I have a large quantity of silver solder that is attached to tungsten carbide inserts. 

Composition of the silver solder should be at least 50% silver, with base metals. This is all modern, and cadmium has went out of favor due to inherent dangers in the manufacturing process of this tooling. 

From what I've read, it appears that cementing of silver nitrate via copper electrode is the most economical process, even with AP and reverse plating options that exist. The AP or reverse plating could then be used to further refine the silver if cadmium was present in the cemented silver.

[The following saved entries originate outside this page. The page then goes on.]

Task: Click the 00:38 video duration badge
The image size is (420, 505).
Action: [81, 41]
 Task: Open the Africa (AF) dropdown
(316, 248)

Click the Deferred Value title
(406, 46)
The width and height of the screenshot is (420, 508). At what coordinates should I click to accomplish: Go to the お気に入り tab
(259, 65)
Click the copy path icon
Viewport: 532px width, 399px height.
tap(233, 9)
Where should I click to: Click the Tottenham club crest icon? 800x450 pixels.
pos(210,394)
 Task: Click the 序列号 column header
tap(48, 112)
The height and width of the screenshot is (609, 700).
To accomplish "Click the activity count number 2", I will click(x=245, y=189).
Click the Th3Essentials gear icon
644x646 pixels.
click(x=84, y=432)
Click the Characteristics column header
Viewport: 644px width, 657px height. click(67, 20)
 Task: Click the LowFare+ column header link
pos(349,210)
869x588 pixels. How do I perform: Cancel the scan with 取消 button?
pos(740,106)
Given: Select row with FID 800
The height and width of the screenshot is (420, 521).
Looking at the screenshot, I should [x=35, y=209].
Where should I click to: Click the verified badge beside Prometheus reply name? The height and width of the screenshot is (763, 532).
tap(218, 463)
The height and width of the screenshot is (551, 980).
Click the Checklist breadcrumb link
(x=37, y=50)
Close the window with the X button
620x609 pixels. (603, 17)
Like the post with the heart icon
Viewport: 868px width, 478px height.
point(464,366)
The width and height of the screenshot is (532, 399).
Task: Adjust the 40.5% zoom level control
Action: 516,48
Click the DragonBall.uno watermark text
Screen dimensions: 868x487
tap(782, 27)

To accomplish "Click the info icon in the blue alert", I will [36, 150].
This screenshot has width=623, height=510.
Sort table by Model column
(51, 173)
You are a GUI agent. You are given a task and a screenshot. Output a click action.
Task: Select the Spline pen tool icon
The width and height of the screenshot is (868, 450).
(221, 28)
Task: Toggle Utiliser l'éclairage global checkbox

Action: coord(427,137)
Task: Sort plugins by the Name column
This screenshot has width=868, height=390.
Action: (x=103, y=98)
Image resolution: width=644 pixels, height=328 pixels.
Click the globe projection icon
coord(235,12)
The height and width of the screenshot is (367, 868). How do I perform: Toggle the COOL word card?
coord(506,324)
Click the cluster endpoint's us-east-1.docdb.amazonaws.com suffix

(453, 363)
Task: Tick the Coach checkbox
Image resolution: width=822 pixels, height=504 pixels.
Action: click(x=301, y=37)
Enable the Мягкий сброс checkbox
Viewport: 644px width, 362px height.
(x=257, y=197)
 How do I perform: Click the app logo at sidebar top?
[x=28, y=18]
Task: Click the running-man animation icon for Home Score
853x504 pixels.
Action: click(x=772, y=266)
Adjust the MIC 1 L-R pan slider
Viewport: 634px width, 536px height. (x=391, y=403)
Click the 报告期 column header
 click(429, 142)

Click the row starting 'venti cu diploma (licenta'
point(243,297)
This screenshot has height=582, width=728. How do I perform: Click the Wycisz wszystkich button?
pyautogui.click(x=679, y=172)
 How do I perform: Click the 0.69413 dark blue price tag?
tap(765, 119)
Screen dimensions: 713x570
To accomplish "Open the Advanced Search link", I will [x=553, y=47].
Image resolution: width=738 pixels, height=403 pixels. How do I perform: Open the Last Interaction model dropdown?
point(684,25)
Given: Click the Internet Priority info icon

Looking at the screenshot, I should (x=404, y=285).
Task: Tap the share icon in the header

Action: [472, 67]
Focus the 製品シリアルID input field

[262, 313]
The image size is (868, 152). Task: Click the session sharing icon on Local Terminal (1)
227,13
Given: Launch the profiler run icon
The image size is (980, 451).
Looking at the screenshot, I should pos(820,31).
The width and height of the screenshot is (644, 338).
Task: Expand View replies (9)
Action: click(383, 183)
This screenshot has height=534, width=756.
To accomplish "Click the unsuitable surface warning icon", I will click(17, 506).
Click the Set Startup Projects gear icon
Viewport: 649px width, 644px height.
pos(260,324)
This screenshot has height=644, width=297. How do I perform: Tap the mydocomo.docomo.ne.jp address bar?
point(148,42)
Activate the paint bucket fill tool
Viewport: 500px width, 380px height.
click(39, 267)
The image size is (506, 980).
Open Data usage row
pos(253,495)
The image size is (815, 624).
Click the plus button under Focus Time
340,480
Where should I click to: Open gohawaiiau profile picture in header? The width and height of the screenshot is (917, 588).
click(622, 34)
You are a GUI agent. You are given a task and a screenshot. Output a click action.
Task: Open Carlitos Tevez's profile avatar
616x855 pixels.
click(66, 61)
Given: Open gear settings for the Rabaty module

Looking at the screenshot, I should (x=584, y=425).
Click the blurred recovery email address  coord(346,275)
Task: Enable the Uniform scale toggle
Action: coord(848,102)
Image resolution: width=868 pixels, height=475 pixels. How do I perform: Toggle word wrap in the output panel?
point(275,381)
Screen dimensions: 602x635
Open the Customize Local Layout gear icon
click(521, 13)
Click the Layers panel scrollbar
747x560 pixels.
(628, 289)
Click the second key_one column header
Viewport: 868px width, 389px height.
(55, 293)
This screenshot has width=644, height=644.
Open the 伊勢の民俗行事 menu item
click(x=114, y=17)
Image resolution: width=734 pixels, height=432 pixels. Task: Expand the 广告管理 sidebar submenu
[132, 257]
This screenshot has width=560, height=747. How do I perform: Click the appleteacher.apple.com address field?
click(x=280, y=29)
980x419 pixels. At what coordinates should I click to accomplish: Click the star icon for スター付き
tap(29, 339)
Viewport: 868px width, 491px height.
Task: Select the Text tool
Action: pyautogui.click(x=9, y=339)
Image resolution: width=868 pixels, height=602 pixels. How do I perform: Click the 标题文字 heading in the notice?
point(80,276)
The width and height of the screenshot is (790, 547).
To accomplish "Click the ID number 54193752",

I just want to make sure that my searches and research is correct.


----------



## FrugalRefiner (Oct 9, 2016)

Welcome to the forum. 

You've got more research to do. AP is not used with silver. It is a chloride based leach, and is not useful with silver. Reverse plating, or stripping, is typically used to remove gold plating from objects, though it could be used on silver plating, but that's not what you have.

Let us know what a "large quantity" is (ounces, pounds, tons) and exactly what state it is in right now and we may be able to help. Pictures of your material would probably be helpful.

Dave


----------



## snoman701 (Oct 9, 2016)

Sorry, too much reading for one night, everything blurred together. A couple of people had built cells for further purifying silver in a silver nitrate electrolyte. Given that the tungsten carbide would be largely non-reactive, I wasn't sure if it might actually be a reasonable process...but the unknowns in solder could very well pose a problem and bugger up the electrolyte solution. 

Michigan

I'll say I'm in the pounds category for now. But I have been disposing of the silver solder with the carbide scrap. It wasn't until recently that I realized that the silver is of appreciable quantity.

I've also got a bucket full of silver contacts from motor starters...not little ones, these are the ones that are at least dime sized, and usually 3/4" square, 1/16-1/8" thick and soldered on copper bus. I fully expect these to have cadmium.


----------



## FrugalRefiner (Oct 9, 2016)

That "blurred together" period is typical of the learning curve. We've all gone through it. Keep studying and it all starts to come into focus.

Silver cells are used for the final purification of silver. There are usually two steps in dealing with precious metals; recovery and refining. Recovery processes allow you to separate the precious metals from _most_ of the base metals. Refining processes take the recovered metals to a high state of purity.

Silver contacts come in many varieties. Some can be separated from the copper bus by simply heating with a torch till the solder melts, but if there is cadmium involved they should NOT be heated this way. There is much to read here. Start with the Safety section. Read everything in the Silver section. Be sure you know how to properly deal with your waste before you start any of the processes here.

Dave


----------



## goldsilverpro (Oct 9, 2016)

As I understand it, WC parts are made using powder metallurgy techniques. Either molten cobalt or nickel is used as a binder to glue the WC particles together. Ideally, it would be great to use nitric acid to dissolve the silver and then cement it with copper. However, although the WC is not attacked by nitric alone (it requires hot HF/HNO3 to dissolve the WC), the Co or Ni binder is attacked. I assume the nitric would leach out at least some of the Co or Ni, resulting in some of the WC being in a heavy powder form. Very small scale experimentation would be required to test this. I would probably start experimenting with a weak HNO3 (say, 25% by volume) at room temp and go from there. I would think the less Co or Ni dissolved, the better this would work. The only problems that I can see with the WC powder is that it might interfere with the filtering or it might pack tight around the parts and stifle the acid exchange. In production, a bucket with holes in it inside of a larger bucket might work well. That would provide a good solution exchange when you occasionally move it up and down. The WC has a density of 15.6 and should settle rapidly. 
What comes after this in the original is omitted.